**Task to carry out**
Read through the data and report every line in which the word "input" occurs.

Pixel coordinate grounding data
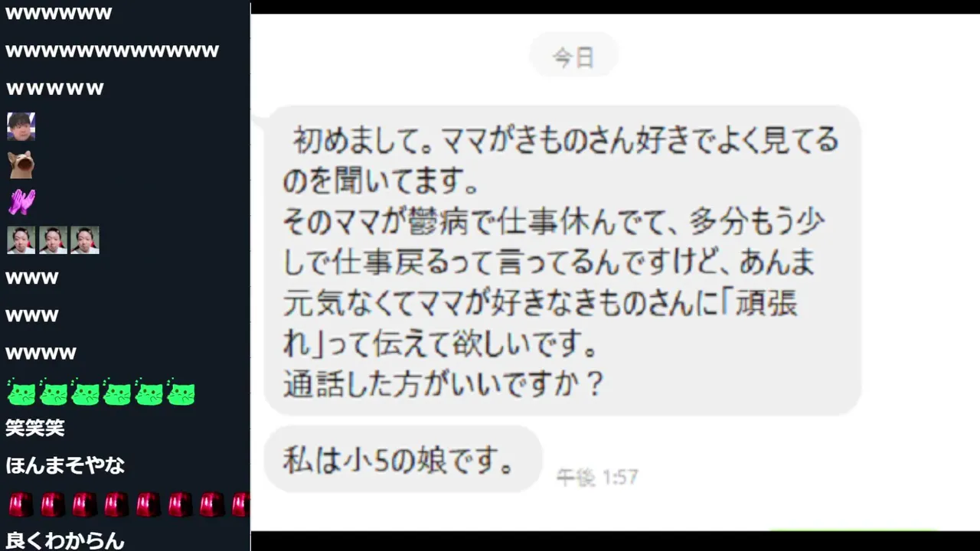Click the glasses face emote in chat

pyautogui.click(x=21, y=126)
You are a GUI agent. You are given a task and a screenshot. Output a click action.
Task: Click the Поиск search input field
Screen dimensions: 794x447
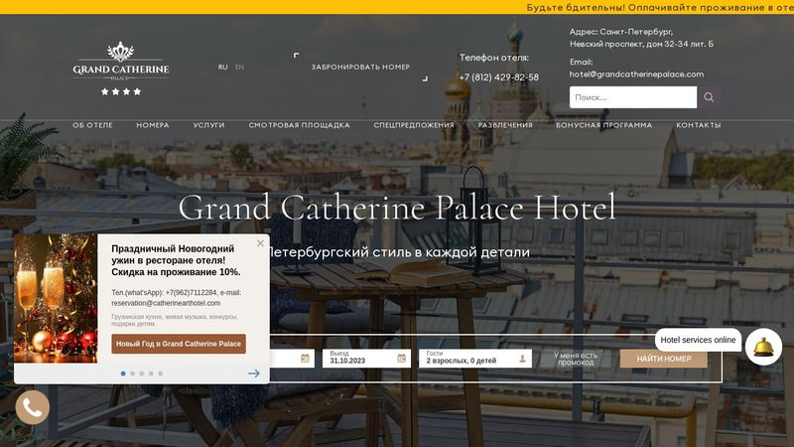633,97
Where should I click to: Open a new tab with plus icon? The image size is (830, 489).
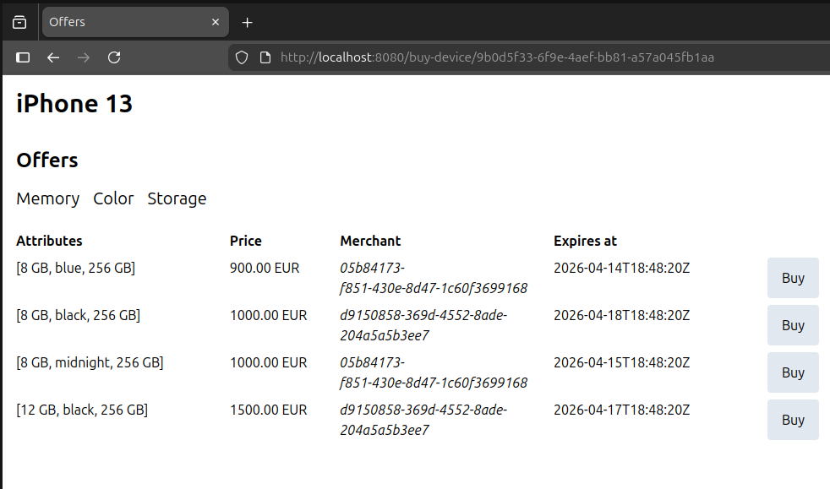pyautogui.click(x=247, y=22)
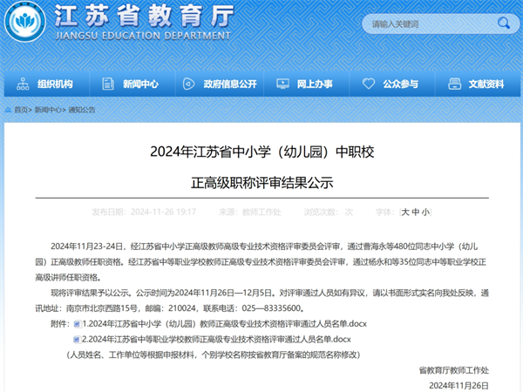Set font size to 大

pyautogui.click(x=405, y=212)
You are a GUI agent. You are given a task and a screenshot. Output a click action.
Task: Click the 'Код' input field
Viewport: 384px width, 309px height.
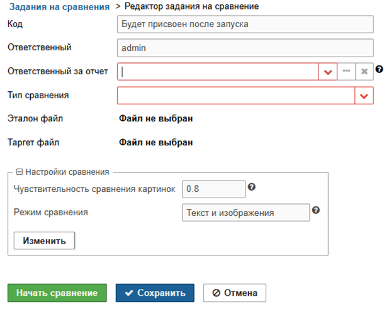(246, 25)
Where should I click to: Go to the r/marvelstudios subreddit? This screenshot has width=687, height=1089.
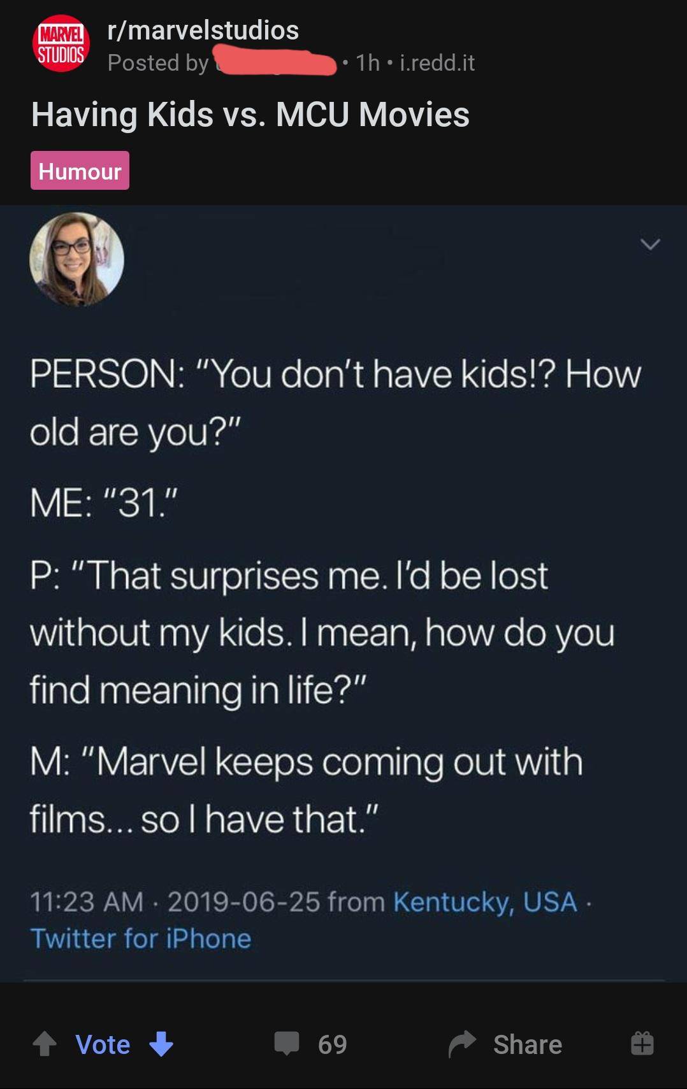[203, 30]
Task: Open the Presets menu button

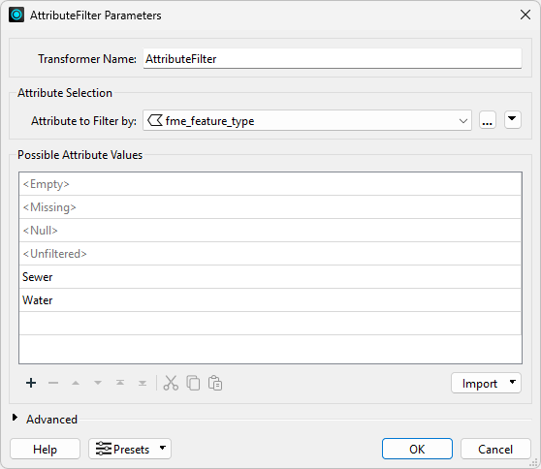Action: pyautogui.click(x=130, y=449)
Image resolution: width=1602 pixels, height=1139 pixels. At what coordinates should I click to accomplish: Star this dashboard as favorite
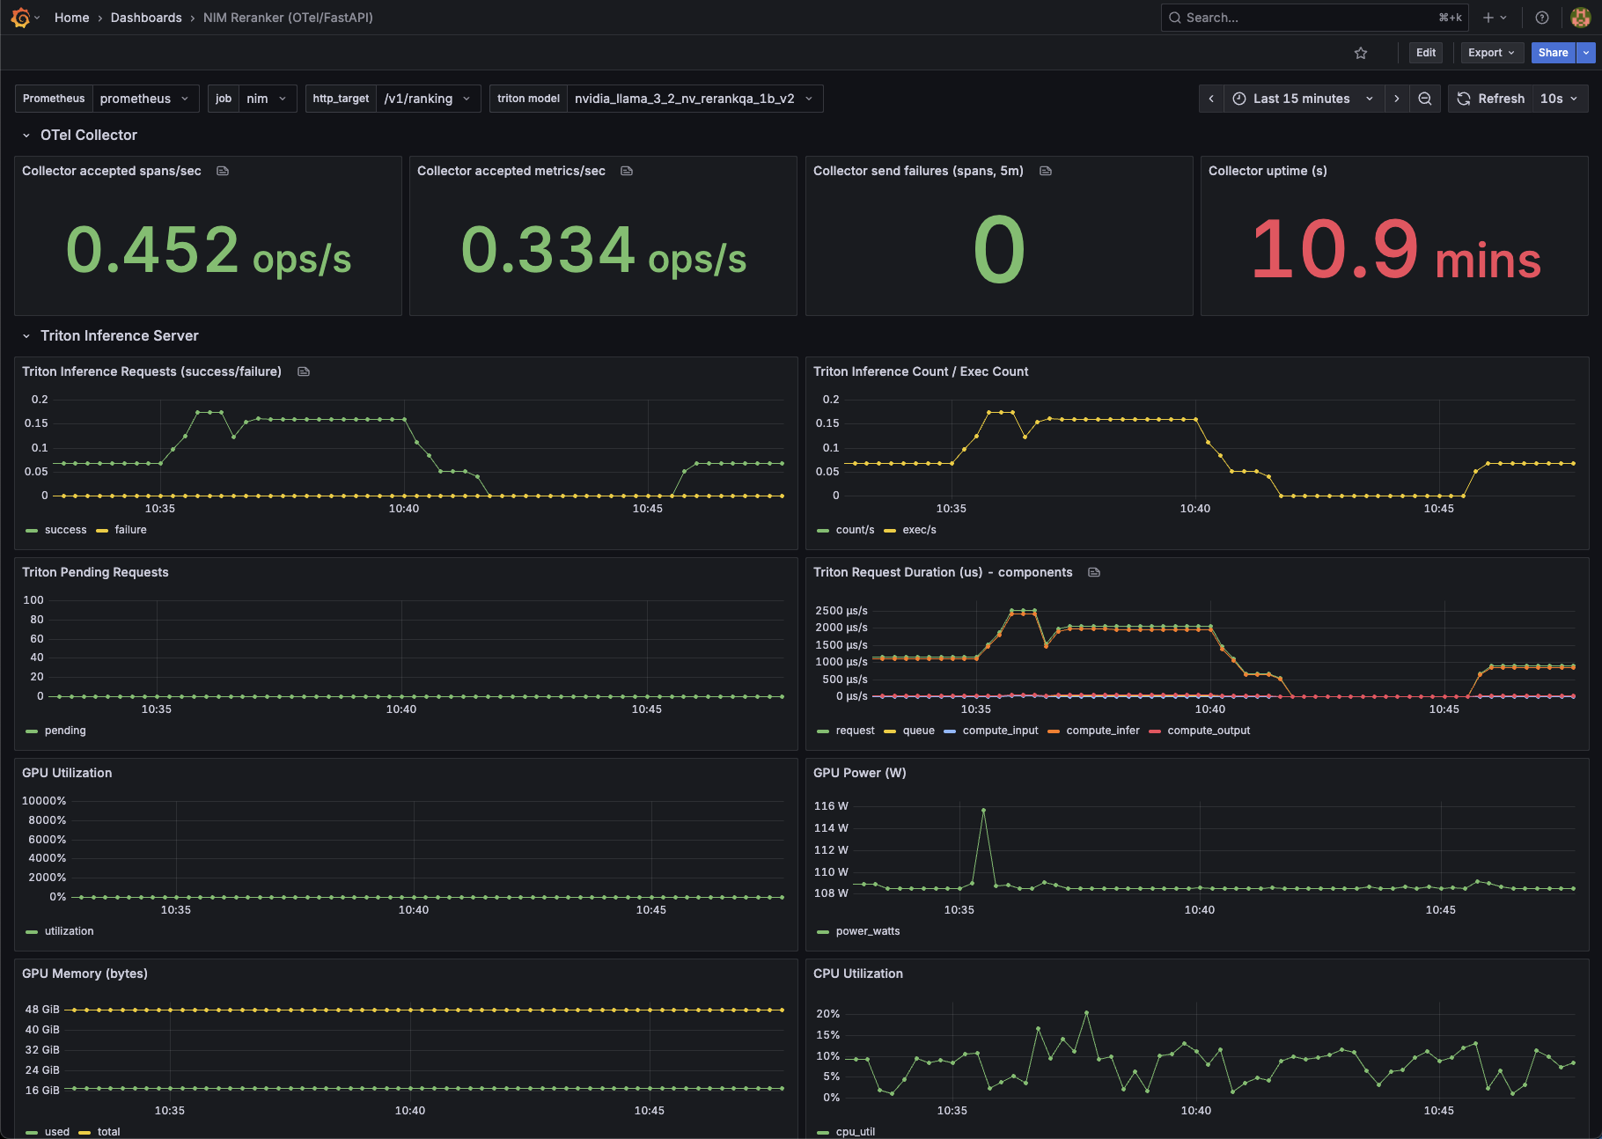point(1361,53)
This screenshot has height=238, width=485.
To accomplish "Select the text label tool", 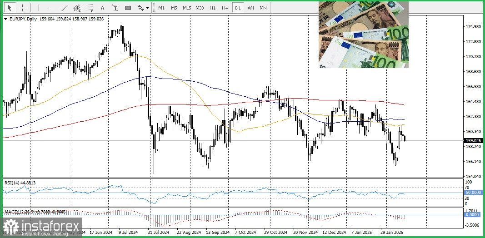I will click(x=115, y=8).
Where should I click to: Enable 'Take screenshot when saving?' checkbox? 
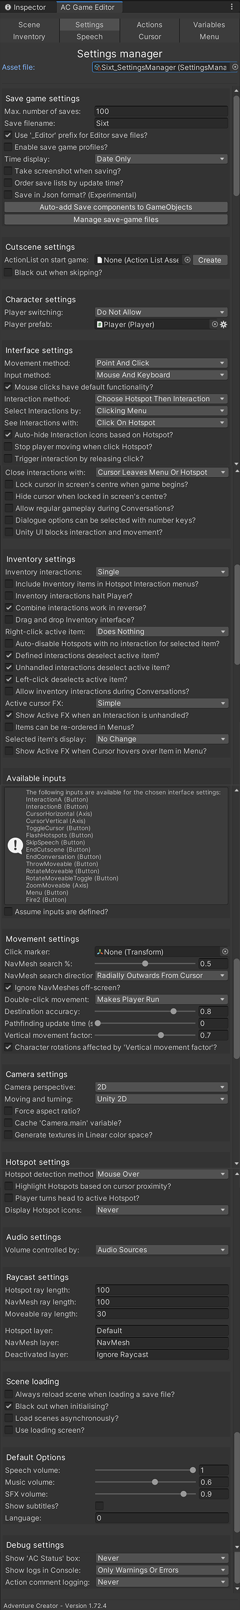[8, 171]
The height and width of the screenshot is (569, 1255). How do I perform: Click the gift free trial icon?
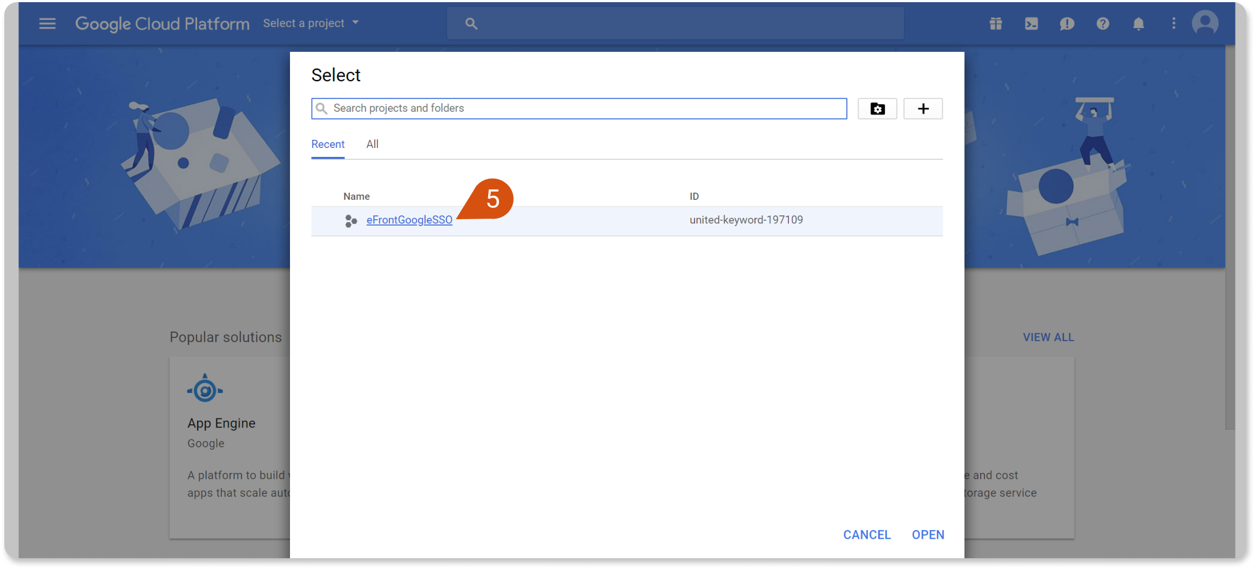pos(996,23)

**Response**
Task: Click the Поиск search input field
Task: Click the 'Код' input field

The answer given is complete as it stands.